There are very few Carthaginian written sources available. All of the written material from the time period comes from Roman and Greek historians, most of whom hated the Carthaginians. Miles admits up front that most of the available primary sources may not actually be that reliable. He does an admirable job of sifting through the sources, the archaeological evidence, and other historians' studies of the period to put together an interesting book that holds together quite well.
I much prefer footnotes to endnotes in history books; I hate thumbing back and forth, either having a bookmark on the notes page or my finger. Carthage Must Be Destroyed has an endnotes system, but it is understandable and actually quite useful. I stop even looking at the notes—mmainly they just quote the source, and the constant flipping of pages gets annoying—but I was riveted to Miles's notes.
This is because he uses the notes section not only to quote his sources but often to also address some ongoing controversies regarding the subject or to clarify exactly what he's talking about.
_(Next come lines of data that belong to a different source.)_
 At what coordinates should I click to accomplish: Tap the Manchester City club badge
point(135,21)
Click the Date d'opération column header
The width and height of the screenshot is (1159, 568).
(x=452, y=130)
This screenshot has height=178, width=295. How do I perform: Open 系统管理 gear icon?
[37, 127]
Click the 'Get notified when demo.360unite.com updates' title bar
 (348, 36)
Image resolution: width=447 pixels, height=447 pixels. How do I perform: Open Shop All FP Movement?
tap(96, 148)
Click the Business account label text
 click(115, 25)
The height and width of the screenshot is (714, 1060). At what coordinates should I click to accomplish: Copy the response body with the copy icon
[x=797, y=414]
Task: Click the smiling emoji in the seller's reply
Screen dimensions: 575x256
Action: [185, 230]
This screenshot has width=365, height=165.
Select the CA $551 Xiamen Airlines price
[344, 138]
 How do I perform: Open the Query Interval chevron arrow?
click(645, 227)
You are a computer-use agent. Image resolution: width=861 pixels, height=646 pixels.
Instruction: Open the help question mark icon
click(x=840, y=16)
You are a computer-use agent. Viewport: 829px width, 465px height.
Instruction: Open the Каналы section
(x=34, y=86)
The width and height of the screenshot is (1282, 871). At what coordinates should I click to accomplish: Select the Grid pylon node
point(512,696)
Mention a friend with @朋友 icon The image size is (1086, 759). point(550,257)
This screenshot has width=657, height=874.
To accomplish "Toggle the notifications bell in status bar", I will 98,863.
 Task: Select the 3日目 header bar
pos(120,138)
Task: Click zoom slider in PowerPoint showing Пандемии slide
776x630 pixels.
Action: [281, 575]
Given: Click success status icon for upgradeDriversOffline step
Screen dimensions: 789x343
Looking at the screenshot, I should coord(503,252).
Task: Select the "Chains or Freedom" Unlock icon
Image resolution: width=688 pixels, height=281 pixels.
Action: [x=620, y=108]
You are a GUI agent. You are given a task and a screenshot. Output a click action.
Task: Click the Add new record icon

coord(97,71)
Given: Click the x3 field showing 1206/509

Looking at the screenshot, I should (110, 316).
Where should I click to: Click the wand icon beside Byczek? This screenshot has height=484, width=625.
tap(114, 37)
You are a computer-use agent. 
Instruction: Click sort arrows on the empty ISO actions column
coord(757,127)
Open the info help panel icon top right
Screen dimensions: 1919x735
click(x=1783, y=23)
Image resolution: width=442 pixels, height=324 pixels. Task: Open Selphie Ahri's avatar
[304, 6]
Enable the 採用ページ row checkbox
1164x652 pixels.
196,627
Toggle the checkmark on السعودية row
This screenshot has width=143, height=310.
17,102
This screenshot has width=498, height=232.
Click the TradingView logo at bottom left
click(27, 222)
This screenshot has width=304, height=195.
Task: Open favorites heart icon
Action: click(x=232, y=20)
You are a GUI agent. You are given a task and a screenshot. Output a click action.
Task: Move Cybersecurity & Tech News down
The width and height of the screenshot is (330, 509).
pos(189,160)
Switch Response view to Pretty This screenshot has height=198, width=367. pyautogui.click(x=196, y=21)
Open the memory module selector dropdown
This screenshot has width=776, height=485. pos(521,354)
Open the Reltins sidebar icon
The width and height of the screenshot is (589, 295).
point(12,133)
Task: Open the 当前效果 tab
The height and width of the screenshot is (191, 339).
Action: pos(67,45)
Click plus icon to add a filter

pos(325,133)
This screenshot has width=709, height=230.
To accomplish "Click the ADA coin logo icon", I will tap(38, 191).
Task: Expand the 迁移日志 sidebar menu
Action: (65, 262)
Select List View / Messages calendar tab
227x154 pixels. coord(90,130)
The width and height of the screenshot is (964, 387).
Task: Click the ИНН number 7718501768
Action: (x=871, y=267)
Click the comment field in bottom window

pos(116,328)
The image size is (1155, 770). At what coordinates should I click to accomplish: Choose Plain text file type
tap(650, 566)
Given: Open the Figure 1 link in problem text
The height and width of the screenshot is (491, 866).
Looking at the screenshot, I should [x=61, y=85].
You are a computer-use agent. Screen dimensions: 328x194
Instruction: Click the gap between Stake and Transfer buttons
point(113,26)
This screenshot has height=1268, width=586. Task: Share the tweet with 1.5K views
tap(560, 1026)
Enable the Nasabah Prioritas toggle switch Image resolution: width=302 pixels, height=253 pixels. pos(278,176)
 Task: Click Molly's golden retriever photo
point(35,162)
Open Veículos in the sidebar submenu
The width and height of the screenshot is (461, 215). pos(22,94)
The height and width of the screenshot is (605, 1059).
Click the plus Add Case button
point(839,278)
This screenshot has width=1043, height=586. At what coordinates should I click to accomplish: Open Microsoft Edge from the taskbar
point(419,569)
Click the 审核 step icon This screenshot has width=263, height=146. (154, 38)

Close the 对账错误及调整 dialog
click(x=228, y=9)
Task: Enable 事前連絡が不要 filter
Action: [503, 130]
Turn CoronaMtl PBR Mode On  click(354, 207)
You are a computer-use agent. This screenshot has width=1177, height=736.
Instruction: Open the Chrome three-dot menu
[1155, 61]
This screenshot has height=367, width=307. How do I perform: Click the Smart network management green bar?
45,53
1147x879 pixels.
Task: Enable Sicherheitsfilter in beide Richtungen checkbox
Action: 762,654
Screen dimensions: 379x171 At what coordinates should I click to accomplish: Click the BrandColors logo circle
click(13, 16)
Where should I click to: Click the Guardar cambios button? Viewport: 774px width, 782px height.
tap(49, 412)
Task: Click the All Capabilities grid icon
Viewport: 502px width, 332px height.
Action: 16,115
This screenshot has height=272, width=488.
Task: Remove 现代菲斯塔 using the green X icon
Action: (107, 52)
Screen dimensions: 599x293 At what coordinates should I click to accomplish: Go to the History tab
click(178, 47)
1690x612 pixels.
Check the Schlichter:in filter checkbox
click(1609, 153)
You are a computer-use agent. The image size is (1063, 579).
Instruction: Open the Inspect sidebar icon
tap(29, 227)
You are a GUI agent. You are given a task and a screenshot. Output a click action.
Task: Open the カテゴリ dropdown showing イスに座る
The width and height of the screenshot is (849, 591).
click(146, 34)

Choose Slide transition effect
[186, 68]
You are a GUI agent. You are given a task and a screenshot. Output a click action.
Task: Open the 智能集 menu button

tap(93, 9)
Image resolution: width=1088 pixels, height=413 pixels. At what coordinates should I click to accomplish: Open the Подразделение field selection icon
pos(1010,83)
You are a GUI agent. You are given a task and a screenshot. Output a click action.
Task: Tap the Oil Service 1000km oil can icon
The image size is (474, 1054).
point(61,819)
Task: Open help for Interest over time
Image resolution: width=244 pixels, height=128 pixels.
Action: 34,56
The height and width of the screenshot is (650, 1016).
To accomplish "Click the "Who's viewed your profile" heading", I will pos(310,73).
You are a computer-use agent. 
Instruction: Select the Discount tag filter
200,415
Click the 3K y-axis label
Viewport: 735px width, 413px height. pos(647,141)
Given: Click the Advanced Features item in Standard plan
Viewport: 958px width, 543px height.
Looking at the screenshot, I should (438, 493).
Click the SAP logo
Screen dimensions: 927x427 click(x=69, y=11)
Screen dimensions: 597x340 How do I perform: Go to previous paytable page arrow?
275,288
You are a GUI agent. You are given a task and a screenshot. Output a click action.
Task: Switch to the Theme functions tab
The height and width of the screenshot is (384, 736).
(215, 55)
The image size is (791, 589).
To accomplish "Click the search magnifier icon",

Some of the notes run to a quarter of a page long as he gets into what other historians say about the subject or states why he's going with a particular interpretation of the evidence. With anything greatly controversial, he doesn't merely ignore the side he disagrees with so that the reader doesn't even know that there is a debate. He acknowledges both sides and states why he thinks the way he does. This would sidetrack the narrative of the book itself, but in the notes section, it's great.
Carthage Must Be Destroyed runs the gamut from Carthage's founding to its utter destruction and will keep anybody with any interest in the subject reading long into the night.